The landscape around the factory is bleak and barren, the smokestacks of the kilns belching out black, sooty smoke. Families live in dilapidated mud houses next to the furnaces, each in a corner where they make their bricks. For most, the meal of the day is bread soaked in tea.

Rahim has three children, aged 5 to 12, working with him in a brick kiln. The children were in school, and Rahim, who goes by the name Ek, said he resisted using them for a long time. But before the Taliban came to power, as the war continued and the economy deteriorated, he said he had no choice.

“There is no other way,” he said. “How can they study when we have no bread to eat? Survival is more important.”

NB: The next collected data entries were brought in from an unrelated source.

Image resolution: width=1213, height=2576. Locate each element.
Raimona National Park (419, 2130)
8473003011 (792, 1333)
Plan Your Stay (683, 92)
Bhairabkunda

Workers receive the equivalent of $4 per 1,000 bricks. An adult working alone cannot do this amount in a day, but with the help of children they can make 1,500 bricks a day, the workers said.

According to a survey by Save the Children, the percentage of children in households working outside the home rose from 18% to 22% from December to June. This would suggest that more than 1 million children are working nationwide. The surveys covered more than 1,400 children and more than 1,400 caregivers in seven provinces. Another 22% of children said they were asked to work in the family business or farm.

The survey also points to the decline in livelihoods that Afghans have endured over the past year. In June, 77% of households surveyed reported losing half or more of their income, compared to 61% in December a year earlier.

On a recent day, a light rain started in a kiln, and at first the children were cheerful, thinking it would be a refreshing drizzle in the heat. Then the wind picked up. A blast of dust hit them in the face. The air turned yellow with dust. Some children could not open their eyes, but they continued to work. The rain opened in torrents.

The kids got wet. One boy was pouring water and mud, but like the others he said he could not take shelter until he had finished his work. Streams from the driving rain carved trenches in the dirt around them.

“We’re used to it,” he said. Then he said to the other boy, “Hurry up, let’s finish.”